> [DESCRIPTION OF THE TASK]: Rewrite the lines between the one holding "You are a GUI" and the one holding "pyautogui.click(x=960, y=86)", inclusive, with "header-divider" replaced by "top-divider" and nothing else changed.

[Records from a data collection]
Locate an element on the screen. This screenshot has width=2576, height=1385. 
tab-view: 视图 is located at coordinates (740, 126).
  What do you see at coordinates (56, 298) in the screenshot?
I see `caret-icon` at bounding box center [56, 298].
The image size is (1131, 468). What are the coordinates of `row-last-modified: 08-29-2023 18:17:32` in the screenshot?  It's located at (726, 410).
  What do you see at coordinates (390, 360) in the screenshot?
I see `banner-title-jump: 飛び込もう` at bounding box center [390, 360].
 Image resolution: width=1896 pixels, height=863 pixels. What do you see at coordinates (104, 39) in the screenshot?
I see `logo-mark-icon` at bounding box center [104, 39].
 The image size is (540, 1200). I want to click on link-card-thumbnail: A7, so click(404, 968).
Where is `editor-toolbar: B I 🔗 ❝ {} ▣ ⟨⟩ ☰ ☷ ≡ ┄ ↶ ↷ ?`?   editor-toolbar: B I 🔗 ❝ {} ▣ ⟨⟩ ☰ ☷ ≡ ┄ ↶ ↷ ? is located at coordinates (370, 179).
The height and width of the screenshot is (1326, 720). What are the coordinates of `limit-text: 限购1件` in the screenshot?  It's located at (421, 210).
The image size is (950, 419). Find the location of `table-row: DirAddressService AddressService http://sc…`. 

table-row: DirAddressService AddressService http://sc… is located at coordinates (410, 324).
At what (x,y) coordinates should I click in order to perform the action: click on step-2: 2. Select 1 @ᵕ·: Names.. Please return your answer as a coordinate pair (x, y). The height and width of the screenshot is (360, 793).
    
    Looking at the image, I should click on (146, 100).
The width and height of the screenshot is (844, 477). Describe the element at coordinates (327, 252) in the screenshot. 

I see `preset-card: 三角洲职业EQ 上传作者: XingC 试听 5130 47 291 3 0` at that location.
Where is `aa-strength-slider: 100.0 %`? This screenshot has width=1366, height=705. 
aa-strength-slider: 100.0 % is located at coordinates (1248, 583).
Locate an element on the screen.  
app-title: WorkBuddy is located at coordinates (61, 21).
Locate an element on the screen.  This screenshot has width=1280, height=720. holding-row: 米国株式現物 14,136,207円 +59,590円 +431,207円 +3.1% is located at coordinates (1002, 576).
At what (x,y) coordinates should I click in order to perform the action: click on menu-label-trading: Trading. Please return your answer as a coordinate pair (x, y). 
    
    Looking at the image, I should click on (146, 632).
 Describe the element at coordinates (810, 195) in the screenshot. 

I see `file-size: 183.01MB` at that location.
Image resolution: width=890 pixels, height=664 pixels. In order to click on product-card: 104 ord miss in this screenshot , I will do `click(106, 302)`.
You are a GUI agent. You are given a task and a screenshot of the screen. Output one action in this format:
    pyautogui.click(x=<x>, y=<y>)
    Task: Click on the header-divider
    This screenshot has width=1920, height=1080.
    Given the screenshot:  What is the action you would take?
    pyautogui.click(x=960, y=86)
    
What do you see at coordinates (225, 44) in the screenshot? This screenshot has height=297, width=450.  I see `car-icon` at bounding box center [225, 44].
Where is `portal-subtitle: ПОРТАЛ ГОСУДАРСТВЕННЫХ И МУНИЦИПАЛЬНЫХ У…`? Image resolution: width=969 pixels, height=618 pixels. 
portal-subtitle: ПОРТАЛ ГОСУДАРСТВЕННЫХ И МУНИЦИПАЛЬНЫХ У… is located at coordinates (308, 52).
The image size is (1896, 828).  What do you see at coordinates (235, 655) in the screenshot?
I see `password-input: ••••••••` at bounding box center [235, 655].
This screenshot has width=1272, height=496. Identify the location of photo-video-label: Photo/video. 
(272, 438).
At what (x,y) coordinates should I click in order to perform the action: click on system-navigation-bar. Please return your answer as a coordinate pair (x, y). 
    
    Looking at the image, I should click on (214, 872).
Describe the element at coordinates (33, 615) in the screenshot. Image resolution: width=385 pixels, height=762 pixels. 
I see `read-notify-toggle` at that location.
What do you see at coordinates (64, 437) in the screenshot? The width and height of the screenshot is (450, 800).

> [RESPONSE FOR THIS EXERCISE]:
You are a GUI agent. You are given a task and a screenshot of the screen. Output one action in this format:
    pyautogui.click(x=<x>, y=<y>)
    Task: Click on the top-divider
    This screenshot has width=1920, height=1080.
    Given the screenshot:  What is the action you would take?
    pyautogui.click(x=960, y=86)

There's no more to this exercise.